During the first day of the state legislative session Wednesday, statehouse leaders declared that a lack of affordable housing ranks among the top crises New Yorkers face, laying the groundwork for potential solutions.
Assembly Speaker Carl Heastie argued that elected officials are long overdue in delivering a housing solution.
“Every community in this state is feeling the effects of our housing crisis, and it is up to us to enact solutions. All stakeholders must come to the table and have a serious discussion about how we can work together to solve New York’s affordable housing crisis,” Heastie said during opening remarks on the Assembly floor.
“We must build more affordable housing across the state, but at the same time, protect those in our existing housing stock. We can’t afford not to act,” he added.
What You Need To Know
- Gov. Hochul will deliver her 2024 State of the State address on Tuesday, Jan. 9
- The state budget is due Monday, April 1
- Top issues include housing, migrant funding, education and health care spending
State Senate Majority Leader Andrea Stewart-Cousins agreed, but took the notion a step further. She said she wants to secure a deal that marries the controversial “Good Cause Eviction” proposal with developer incentives.
“The most significant cost burden facing our constituents today is housing. The soaring cost of living in New York threatens the very essence of our state's identity,” Stewart-Cousins said during opening remarks on the state Senate floor.

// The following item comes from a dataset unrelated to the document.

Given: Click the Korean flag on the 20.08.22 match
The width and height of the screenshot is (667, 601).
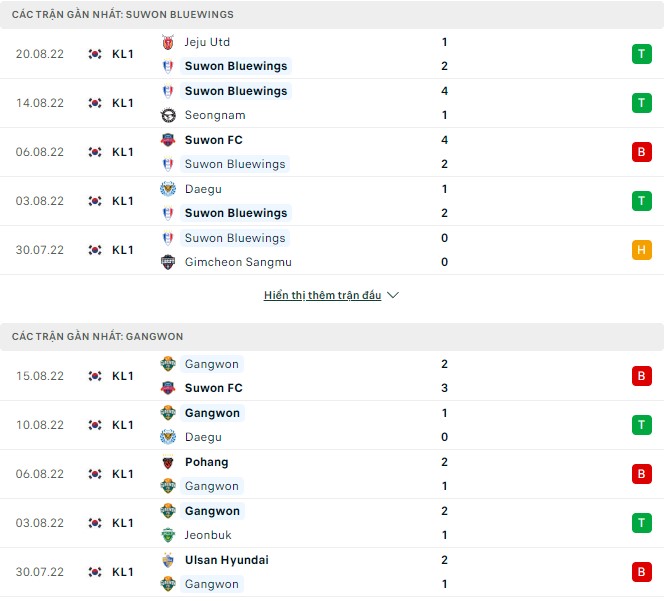Looking at the screenshot, I should (95, 54).
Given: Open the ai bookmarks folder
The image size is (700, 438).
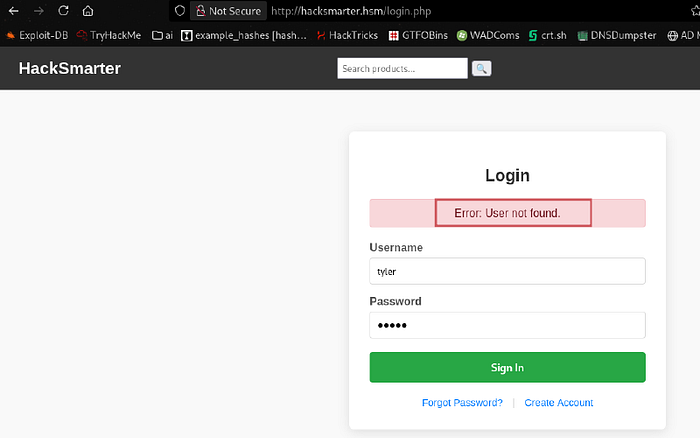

“It's time for us to develop a comprehensive plan that not only protects tenants including the principles of good cause, but also paves the way for the construction of new, affordable housing,” she added.
Gov. Kathy Hochul favors a deal on building incentives, similar to a now-expired program called 421a that gave builders incentive to build additional units in exchange for a property tax exemption.
Last year, the legislature and Hochul couldn’t come to a deal after the governor announced an ambitious housing program that included construction mandates for localities and a goal of building 800,000 homes statewide by 2030.
This time, the same players and pressures exist, but few details have so far emerged about how Hochul and the legislature will tackle the problem.
Although Hochul created a workaround incentive program where builders can apply for grant funding, construction of new units has drastically slowed.
All 213 members of the legislature are up for reelection this year, so critics argue that the pressures to pass controversial policy will be a tough sell.
Wednesday marked the official start of the 2024 legislative session, which will continue over the next 61 days.
Hochul and the legislature have until April 1 to agree on a state budget package, which is expected to exceed last year’s over $229 billion statewide funding plan.
Lawmakers championed past successes Wednesday, like investments in education and health care, before getting to additional issues they won’t be forced to confront until early June.
Education, health care and migrant funding will be key issues, as will how the state will meet previously established green energy goals.
Hochul is slated to give more details on her plan in her 2024 State of the State speech Tuesday, Jan. 9.